The Island Park community is located in a unique natural landscape. While at risk of wildfire, the area has a long fire return interval, which means that most residents have never experienced wildfire firsthand. However, fire in the west is regularly present in the media and not completely out of the minds of residents. These conflicting realities have the effect of reducing the urgency felt by locals to take wildfire preparedness actions on their properties. To overcome the ambivalence of residents regarding wildfire, IPSFC has developed a trusted and recognizable identity in the Island Park community and has infused wildfire preparedness norms into the region.

What do they want landowners to do?

IPSFC’s long term goals are to ensure that the community is fire adapted, the landscape is resilient to wildfire, and the community members are ready to react and respond to wildfires when they happen. To move Island Park towards those goals, the IPSFC started by engaging the community through small steps, namely getting households to sign up for free wildfire risk evaluations. These evaluations gave IPSFC a “foot in the door” to show community members the relative ease of making their property more prepared for and resilient to wildfire. This initial contact helped to build the community’s trust in IPSFC and moved residents to complete larger actions like increasing defensible space by clearing brush and thinning trees.

Who is the primary target audience?

The Island Park community only has a few hundred year-round residents, with the population growing into the thousands when seasonal residents flood in during the summer. Initially IPSFC started their outreach efforts targeting the year-round residents since these individuals were more likely to take action quickly in response to their message. After successfully engaging the majority of this population and building their visibility and identity within the community, IPSFC moved on to targeting summer seasonal residents.

What are these landowners like?

Island Park’s summer seasonal residents tend to be blue-collar folks that have been spending their summers in the area for generations. They have strong ties to the landscape and their summer traditions — spending time with their families on the lakes and in the mountains around Island Park. However, they come to the region to enjoy themselves not to spend time and money doing work around their homes.

What message will get them to act?

By recognizing that summer residents are in the area for a limited time and have priorities beyond wildfire preparedness, the IPSFC came up with strategies to better appeal to this audience. To make it easier for them to take fire preparedness measures, IPSFC scheduled “Slash Days” to collect and haul away brush and landscape debris from neighborhoods, removing a major barrier to action. The visual nature of the event also works as motivation for action, highlighting the community norm of wildfire preparedness and moving more seasonal residents to join every year.

How can these landowners be reached?

IPSFC had already built trust and recognition through high-investment, door-to-door outreach to permanent residents.

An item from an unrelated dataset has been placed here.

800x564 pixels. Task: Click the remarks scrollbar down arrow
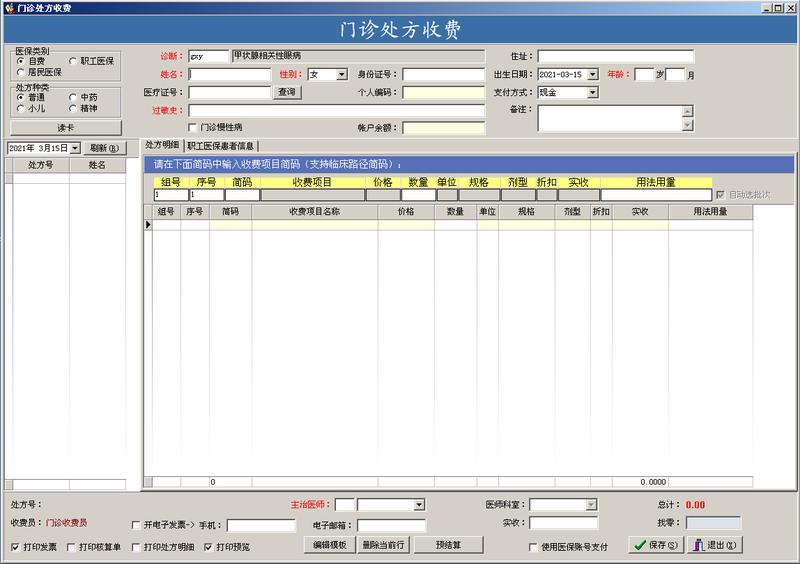tap(688, 125)
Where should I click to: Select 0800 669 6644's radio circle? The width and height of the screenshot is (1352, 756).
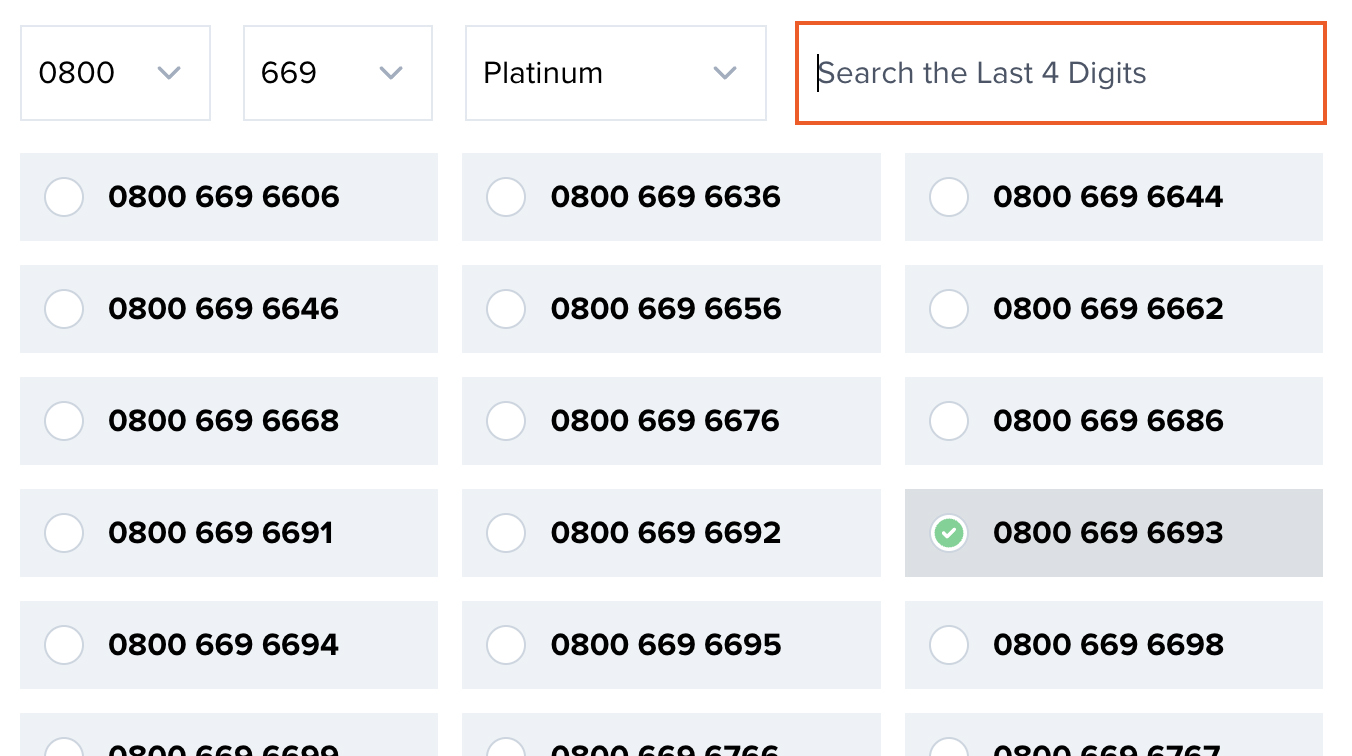pos(948,197)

These relationships within the community helped to spread the word about the value and ease of working with IPSFC.

To reach seasonal residents, IPSFC leveraged their recognizable and trusted identity and focused on:

  1. reaching seasonal residents early in the year
  2. keeping their presence and activities highly visible throughout the summer
  3. and reducing barriers to action

IPSFC sent mailings to summer residents at their winter homes letting them know about resources available for wildfire preparedness actions. They increased their visibility during the summer months by hosting “Wildfire Awareness Days,” speaking at Home Owners Associations, and getting articles written about their activities in the local paper. To overcome the barrier of limited time and resources to deal with removing brush from their land, IPSFC organized slash pickup days where IPSFC staff hauled away residential brush and debris.

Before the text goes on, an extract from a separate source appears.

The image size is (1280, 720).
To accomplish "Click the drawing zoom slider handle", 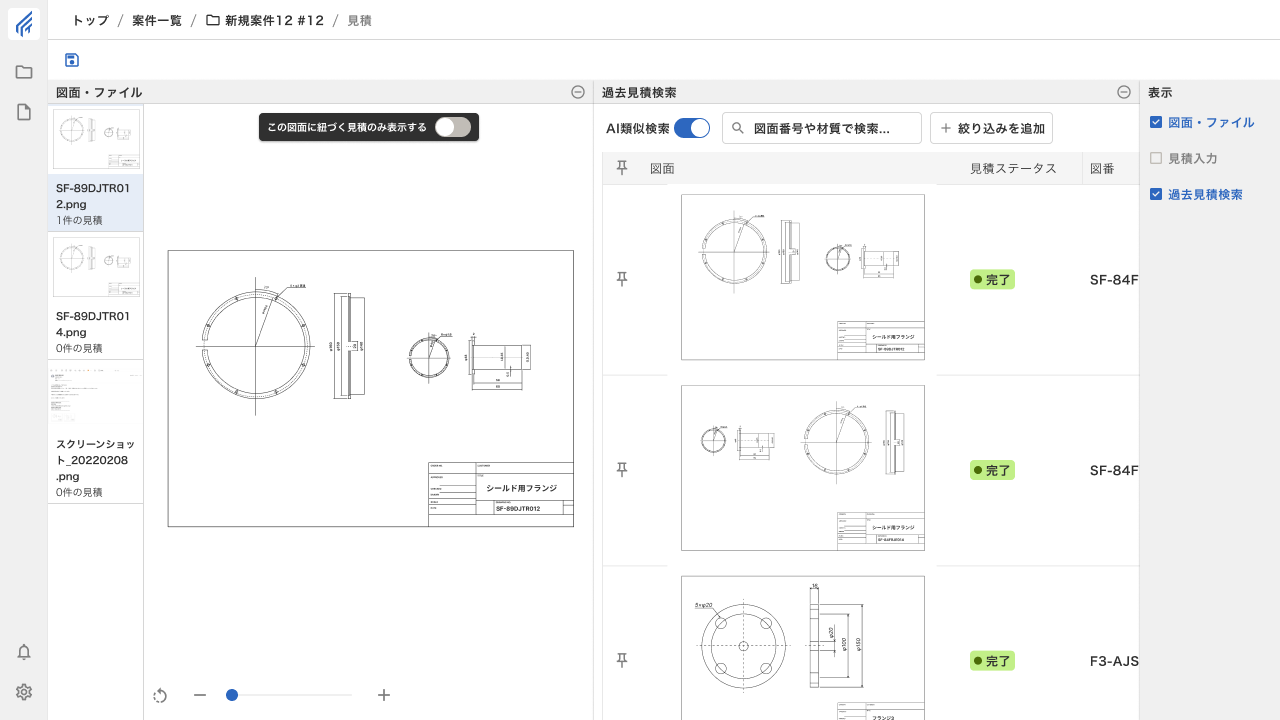I will point(232,695).
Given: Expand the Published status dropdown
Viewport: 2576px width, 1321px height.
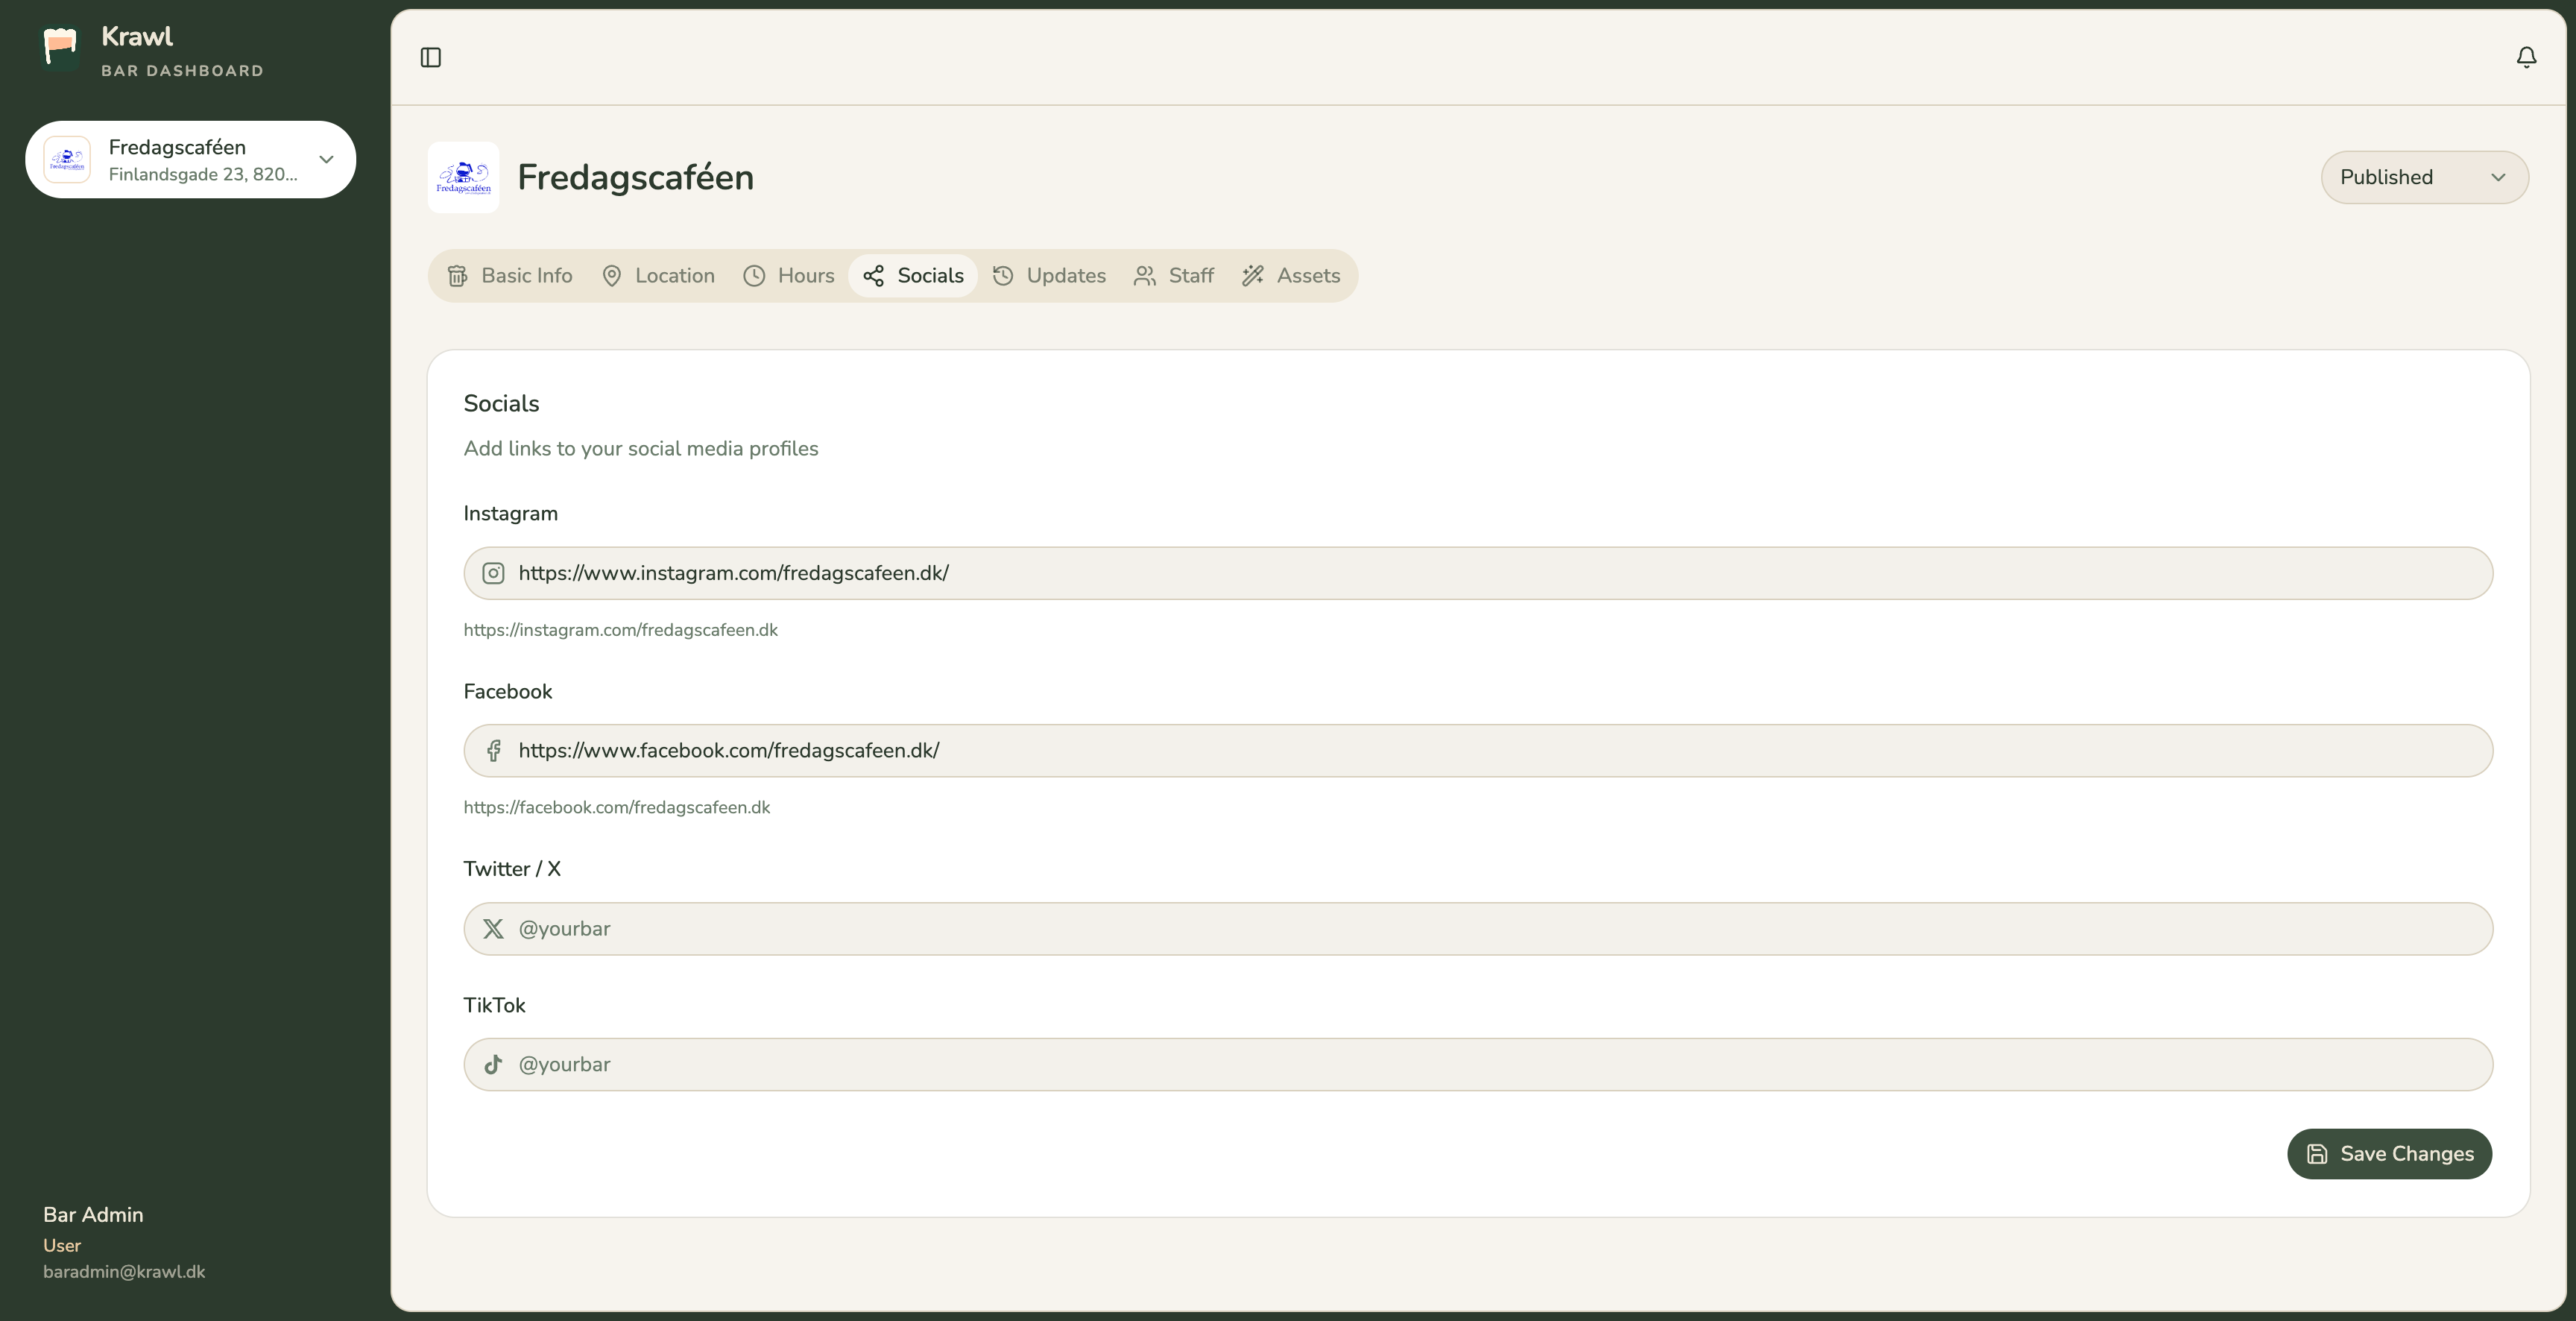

TIP: Slash Days pickups call for residents to pile brush and debris at the end of their driveway for removal. As piles appear around neighborhoods social pressure to participate in fire preparedness efforts grows, encouraging residents to join their neighbors in protecting the beauty and values of the Island Park community.

Evaluation and adaptation

By the end of 2017, IPSFC had completed over 450 home risk evaluations and hauled away 4,400 cubic yards of slash. They continue to expand their outreach efforts by setting up demonstration lots and hosting landowner field trips to managed burn sites. They have been successfully moving landowners up the ladder of engagement from getting home risk evaluations, to clearing brush from their land, to getting cost share for thinning and completing thinning on their land. IPSFC looks forward to continuing to work with residents to build on the identity of caring for their community through wildfire preparedness.